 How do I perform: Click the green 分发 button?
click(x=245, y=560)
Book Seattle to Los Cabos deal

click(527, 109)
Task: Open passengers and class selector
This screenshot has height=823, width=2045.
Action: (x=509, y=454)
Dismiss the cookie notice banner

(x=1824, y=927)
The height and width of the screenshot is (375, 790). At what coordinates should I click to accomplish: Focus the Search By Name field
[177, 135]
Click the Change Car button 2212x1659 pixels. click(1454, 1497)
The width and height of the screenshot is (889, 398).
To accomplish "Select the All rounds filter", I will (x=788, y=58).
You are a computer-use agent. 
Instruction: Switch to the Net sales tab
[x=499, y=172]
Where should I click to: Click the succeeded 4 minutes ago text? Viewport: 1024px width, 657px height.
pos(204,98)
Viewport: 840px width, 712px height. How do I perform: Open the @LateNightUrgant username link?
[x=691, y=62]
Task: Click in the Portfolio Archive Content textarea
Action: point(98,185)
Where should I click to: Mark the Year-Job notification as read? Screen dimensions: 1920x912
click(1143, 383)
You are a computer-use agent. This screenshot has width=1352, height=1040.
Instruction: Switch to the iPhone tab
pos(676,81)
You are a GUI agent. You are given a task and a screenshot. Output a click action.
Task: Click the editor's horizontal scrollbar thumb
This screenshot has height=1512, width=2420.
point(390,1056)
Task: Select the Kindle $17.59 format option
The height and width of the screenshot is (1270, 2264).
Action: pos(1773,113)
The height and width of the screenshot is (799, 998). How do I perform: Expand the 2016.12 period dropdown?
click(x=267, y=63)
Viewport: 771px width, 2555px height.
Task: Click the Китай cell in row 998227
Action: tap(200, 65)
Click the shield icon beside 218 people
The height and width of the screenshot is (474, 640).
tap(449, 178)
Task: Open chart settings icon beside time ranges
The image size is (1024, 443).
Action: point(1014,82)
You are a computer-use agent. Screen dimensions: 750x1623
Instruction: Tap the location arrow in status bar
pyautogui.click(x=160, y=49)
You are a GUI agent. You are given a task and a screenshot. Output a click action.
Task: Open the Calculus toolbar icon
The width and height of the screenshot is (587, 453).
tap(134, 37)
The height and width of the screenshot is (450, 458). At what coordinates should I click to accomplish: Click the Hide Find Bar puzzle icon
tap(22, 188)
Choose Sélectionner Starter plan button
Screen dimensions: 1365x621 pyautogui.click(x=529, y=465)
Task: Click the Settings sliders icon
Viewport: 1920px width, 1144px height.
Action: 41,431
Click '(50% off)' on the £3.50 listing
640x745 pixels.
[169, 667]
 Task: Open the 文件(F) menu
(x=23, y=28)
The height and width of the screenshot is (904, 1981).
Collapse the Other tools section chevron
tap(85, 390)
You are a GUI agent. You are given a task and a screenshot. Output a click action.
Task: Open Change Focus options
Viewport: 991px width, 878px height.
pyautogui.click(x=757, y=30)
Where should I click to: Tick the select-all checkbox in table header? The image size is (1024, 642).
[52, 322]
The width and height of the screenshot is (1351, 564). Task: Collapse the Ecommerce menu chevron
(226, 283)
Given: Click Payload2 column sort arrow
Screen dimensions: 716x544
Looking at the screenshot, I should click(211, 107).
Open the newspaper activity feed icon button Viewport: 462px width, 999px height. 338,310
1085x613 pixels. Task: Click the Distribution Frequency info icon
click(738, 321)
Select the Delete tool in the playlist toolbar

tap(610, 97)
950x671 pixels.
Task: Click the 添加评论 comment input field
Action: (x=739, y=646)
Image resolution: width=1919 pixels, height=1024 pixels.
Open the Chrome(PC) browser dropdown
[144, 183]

### WHAT TO WORK ON
Put every line of the records above into a JSON list of strings, one string per line, leaving out blank lines.

### THE OUTPUT
[
  " How do I perform: Click the green 分发 button?",
  "click(x=245, y=560)",
  "Book Seattle to Los Cabos deal",
  "click(527, 109)",
  "Task: Open passengers and class selector",
  "This screenshot has height=823, width=2045.",
  "Action: (x=509, y=454)",
  "Dismiss the cookie notice banner",
  "(x=1824, y=927)",
  "The height and width of the screenshot is (375, 790). At what coordinates should I click to accomplish: Focus the Search By Name field",
  "[177, 135]",
  "Click the Change Car button 2212x1659 pixels. click(1454, 1497)",
  "The width and height of the screenshot is (889, 398).",
  "To accomplish \"Select the All rounds filter\", I will (x=788, y=58).",
  "You are a computer-use agent. ",
  "Instruction: Switch to the Net sales tab",
  "[x=499, y=172]",
  "Where should I click to: Click the succeeded 4 minutes ago text? Viewport: 1024px width, 657px height.",
  "pos(204,98)",
  "Viewport: 840px width, 712px height. How do I perform: Open the @LateNightUrgant username link?",
  "[x=691, y=62]",
  "Task: Click in the Portfolio Archive Content textarea",
  "Action: point(98,185)",
  "Where should I click to: Mark the Year-Job notification as read? Screen dimensions: 1920x912",
  "click(1143, 383)",
  "You are a computer-use agent. This screenshot has width=1352, height=1040.",
  "Instruction: Switch to the iPhone tab",
  "pos(676,81)",
  "You are a GUI agent. You are given a task and a screenshot. Output a click action.",
  "Task: Click the editor's horizontal scrollbar thumb",
  "This screenshot has height=1512, width=2420.",
  "point(390,1056)",
  "Task: Select the Kindle $17.59 format option",
  "The height and width of the screenshot is (1270, 2264).",
  "Action: pos(1773,113)",
  "The height and width of the screenshot is (799, 998). How do I perform: Expand the 2016.12 period dropdown?",
  "click(x=267, y=63)",
  "Viewport: 771px width, 2555px height.",
  "Task: Click the Китай cell in row 998227",
  "Action: tap(200, 65)",
  "Click the shield icon beside 218 people",
  "The height and width of the screenshot is (474, 640).",
  "tap(449, 178)",
  "Task: Open chart settings icon beside time ranges",
  "The image size is (1024, 443).",
  "Action: point(1014,82)",
  "You are a computer-use agent. Screen dimensions: 750x1623",
  "Instruction: Tap the location arrow in status bar",
  "pyautogui.click(x=160, y=49)",
  "You are a GUI agent. You are given a task and a screenshot. Output a click action.",
  "Task: Open the Calculus toolbar icon",
  "The width and height of the screenshot is (587, 453).",
  "tap(134, 37)",
  "The height and width of the screenshot is (450, 458). At what coordinates should I click to accomplish: Click the Hide Find Bar puzzle icon",
  "tap(22, 188)",
  "Choose Sélectionner Starter plan button",
  "Screen dimensions: 1365x621 pyautogui.click(x=529, y=465)",
  "Task: Click the Settings sliders icon",
  "Viewport: 1920px width, 1144px height.",
  "Action: 41,431",
  "Click '(50% off)' on the £3.50 listing",
  "640x745 pixels.",
  "[169, 667]",
  " Task: Open the 文件(F) menu",
  "(x=23, y=28)",
  "The height and width of the screenshot is (904, 1981).",
  "Collapse the Other tools section chevron",
  "tap(85, 390)",
  "You are a GUI agent. You are given a task and a screenshot. Output a click action.",
  "Task: Open Change Focus options",
  "Viewport: 991px width, 878px height.",
  "pyautogui.click(x=757, y=30)",
  "Where should I click to: Tick the select-all checkbox in table header? The image size is (1024, 642).",
  "[52, 322]",
  "The width and height of the screenshot is (1351, 564). Task: Collapse the Ecommerce menu chevron",
  "(226, 283)",
  "Given: Click Payload2 column sort arrow",
  "Screen dimensions: 716x544",
  "Looking at the screenshot, I should click(211, 107).",
  "Open the newspaper activity feed icon button Viewport: 462px width, 999px height. 338,310",
  "1085x613 pixels. Task: Click the Distribution Frequency info icon",
  "click(738, 321)",
  "Select the Delete tool in the playlist toolbar",
  "tap(610, 97)",
  "950x671 pixels.",
  "Task: Click the 添加评论 comment input field",
  "Action: (x=739, y=646)",
  "Image resolution: width=1919 pixels, height=1024 pixels.",
  "Open the Chrome(PC) browser dropdown",
  "[144, 183]"
]